▶ WHAT NEEDS TO BE DONE
Transcribe exactly the line that contains "Where should I click to: Open" and every line after it to the end of the entries, and nothing more.

▬▬▬

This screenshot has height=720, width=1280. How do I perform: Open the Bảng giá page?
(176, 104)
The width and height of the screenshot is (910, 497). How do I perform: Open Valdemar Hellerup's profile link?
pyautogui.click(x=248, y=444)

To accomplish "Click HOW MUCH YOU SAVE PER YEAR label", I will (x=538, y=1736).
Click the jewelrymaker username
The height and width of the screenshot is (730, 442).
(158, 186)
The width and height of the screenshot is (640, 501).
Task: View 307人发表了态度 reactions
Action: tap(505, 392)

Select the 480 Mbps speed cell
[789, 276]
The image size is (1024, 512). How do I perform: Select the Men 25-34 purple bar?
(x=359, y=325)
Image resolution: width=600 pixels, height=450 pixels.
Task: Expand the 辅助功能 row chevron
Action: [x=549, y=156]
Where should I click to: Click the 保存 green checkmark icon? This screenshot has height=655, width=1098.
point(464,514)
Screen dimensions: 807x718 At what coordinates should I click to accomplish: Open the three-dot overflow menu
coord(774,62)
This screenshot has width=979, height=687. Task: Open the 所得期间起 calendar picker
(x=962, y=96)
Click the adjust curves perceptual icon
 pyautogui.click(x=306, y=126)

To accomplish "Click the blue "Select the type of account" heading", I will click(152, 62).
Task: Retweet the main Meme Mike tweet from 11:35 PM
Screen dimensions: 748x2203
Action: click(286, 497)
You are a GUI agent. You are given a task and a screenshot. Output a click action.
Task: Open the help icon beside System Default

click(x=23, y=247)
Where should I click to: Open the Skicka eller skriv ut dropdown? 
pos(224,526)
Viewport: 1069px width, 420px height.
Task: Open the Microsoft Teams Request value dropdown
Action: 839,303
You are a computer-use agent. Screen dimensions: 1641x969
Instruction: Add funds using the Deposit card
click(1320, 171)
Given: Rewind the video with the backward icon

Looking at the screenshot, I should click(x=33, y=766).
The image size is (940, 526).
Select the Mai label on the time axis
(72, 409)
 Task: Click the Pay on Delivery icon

▬▬▬

▶ EXPECTED ANSWER
Where should I click to: Open the Skicka eller skriv ut dropdown? 
pos(224,526)
Viewport: 1069px width, 420px height.
Task: Open the Microsoft Teams Request value dropdown
Action: 839,303
You are a computer-use agent. Screen dimensions: 1641x969
Instruction: Add funds using the Deposit card
click(1320, 171)
Given: Rewind the video with the backward icon

Looking at the screenshot, I should click(x=33, y=766).
The image size is (940, 526).
Select the Mai label on the time axis
(72, 409)
 Task: Click the Pay on Delivery icon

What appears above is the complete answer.